-------- EXTRAIT DE PAGE
Dans les trois premières années du vingt-et-unième siècle, les deux grands rivaux, Apple et Microsoft s’engouffrèrent dans la brèche. Pour la firme de Redmond, la distribution de contenu additionnel dématérialisé était un des piliers justifiant le projet Xbox. Le jeu en ligne se développait et la Xbox promettait de réussir là où Sega avait échoué : atteindre une communauté en expansion de joueurs connectés par internet. Si la distribution de contenu dématérialisé pouvait se développer de pair avec le jeu en ligne, le potentiel en termes de revenus, d’influence et d’image de marque serait illimité.

Kit de démarrage du Xbox Live

Le Xbox Live a tenu cette promesse en permettant de fédérer une communauté de plusieurs millions de joueurs et dans les années suivantes, la distribution de contenu en ligne a pris son envol. Entre-temps, Microsoft avait aussi tenté une réponse directe à l’iTunes Store d’Apple avec le service MSN Music, sans succès. Du côté des ordinateurs personnels, Windows Vista, sorti en 2006 ne trouvait pas son public non plus. De fait, les produits de Microsoft n’attiraient pas les foules, à l’exception notable de la Xbox 360, qui propulsa dans les foyers la nouvelle génération de consoles de jeux vidéo. Puissante, innovante, abordable et surtout, disponible bien avant la concurrence, la “Xbox 2” fut un véritable succès critique et commercial.

« Encore une chose. »

Pour Microsoft, alors en pleine conquête du cœur des joueurs face à deux plateformes rivales (Nintendo et Sony) semblant ne plus se soucier du public qui a fait leur succès, il était impensable que la véritable menace puisse venir… d’un téléphone portable.

Steve Jobs présentant le premier iPhone lors d’une conférence de l’exposition MacWorld à San Fransisco, le 9 janvier 2007.
----------------
## TRAVAIL À FAIRE
1/ Modifiez le passage de l'extrait sur la Xbox qui va de « Kit de démarrage » à « critique et commercial. » en y remplaçant « foules » par « acheteurs ».
2/ Reprenez le texte sur Microsoft et la Xbox là où il s'arrête, puis prolongez-le de quelques phrases.
Aucune donnée n'est requise pour ce travail.
-------- DONNÉES BRUTES
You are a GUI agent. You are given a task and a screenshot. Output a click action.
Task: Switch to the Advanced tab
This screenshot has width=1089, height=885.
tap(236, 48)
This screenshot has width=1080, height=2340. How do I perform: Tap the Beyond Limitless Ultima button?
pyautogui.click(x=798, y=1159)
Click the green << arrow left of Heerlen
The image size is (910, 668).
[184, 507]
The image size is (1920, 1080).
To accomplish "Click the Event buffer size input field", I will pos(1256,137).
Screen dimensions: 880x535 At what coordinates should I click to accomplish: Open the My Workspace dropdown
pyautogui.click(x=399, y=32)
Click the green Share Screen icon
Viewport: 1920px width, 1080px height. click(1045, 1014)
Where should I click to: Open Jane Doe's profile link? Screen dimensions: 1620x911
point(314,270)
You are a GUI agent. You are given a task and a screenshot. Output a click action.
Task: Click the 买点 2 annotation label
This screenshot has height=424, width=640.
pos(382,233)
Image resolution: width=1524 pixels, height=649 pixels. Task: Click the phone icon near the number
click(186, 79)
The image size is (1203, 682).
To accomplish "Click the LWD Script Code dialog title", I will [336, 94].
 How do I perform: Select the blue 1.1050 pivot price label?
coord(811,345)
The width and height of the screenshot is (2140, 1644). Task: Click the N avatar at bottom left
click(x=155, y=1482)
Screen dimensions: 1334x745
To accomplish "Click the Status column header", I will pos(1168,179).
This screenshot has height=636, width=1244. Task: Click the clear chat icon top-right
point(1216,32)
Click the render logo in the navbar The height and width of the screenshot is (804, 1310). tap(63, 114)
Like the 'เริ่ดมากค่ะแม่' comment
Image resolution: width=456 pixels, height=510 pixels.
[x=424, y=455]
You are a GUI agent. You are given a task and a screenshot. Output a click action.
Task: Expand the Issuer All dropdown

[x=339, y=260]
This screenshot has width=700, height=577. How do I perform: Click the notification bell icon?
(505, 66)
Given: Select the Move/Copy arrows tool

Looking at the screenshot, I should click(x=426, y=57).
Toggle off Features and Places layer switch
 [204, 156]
----------------
## RÉPONSES ATTENDUES
1/
Kit de démarrage du Xbox Live

Le Xbox Live a tenu cette promesse en permettant de fédérer une communauté de plusieurs millions de joueurs et dans les années suivantes, la distribution de contenu en ligne a pris son envol. Entre-temps, Microsoft avait aussi tenté une réponse directe à l’iTunes Store d’Apple avec le service MSN Music, sans succès. Du côté des ordinateurs personnels, Windows Vista, sorti en 2006 ne trouvait pas son public non plus. De fait, les produits de Microsoft n’attiraient pas les acheteurs, à l’exception notable de la Xbox 360, qui propulsa dans les foyers la nouvelle génération de consoles de jeux vidéo. Puissante, innovante, abordable et surtout, disponible bien avant la concurrence, la “Xbox 2” fut un véritable succès critique et commercial.

2/
En janvier 2007, Apple dévoilait l’iPhone, une petite révolution dans le monde restreint des “smartphones”, un marché de niche essentiellement adressé aux professionnels et dont le leader d’alors était Nokia. Ce nouveau modèle changeait totalement le paradigme des appareils mobiles. Il ne comportait pas de clavier physique et ne nécessitait pas l’utilisation d’un stylet pour interagir avec l’écran. L’iPhone annonçait le futur et les gens le voulaient. Pourtant, lorsqu’on demanda à Steve Ballmer, PDG de Microsoft à l’époque, son pronostic sur le succès de l’iPhone, ce dernier éclata de rire sur le prix (500 dollars), la disponibilité sous contrat avec un opérateur et le manque de clavier physique. La raison était simple, ce type d’appareil allait avoir beaucoup de mal à intéresser les professionnels et Ballmer comprenait cela. Toutefois, c’était un autre public qu’Apple visait : tout le monde.

Ce dédain de la part du dirigeant de Microsoft aurait pu passer pour une simple erreur de jugement et tout cet historique barbant dont vous arrivez courageusement au bout aurait pu ne pas avoir sa place dans un article traitant essentiellement de la marque à la fenêtre, mais non. Ce déni allait en fait coûter un temps précieux à Microsoft et lui faire prendre un retard considérable sur ce marché. Entre autre chose, c’est en tentant de rattraper ce retard, que la firme de Redmond défigurera profondément et durablement Xbox et manquera se saborder au passage.

« Nous tombons de Charybde en Scylla. »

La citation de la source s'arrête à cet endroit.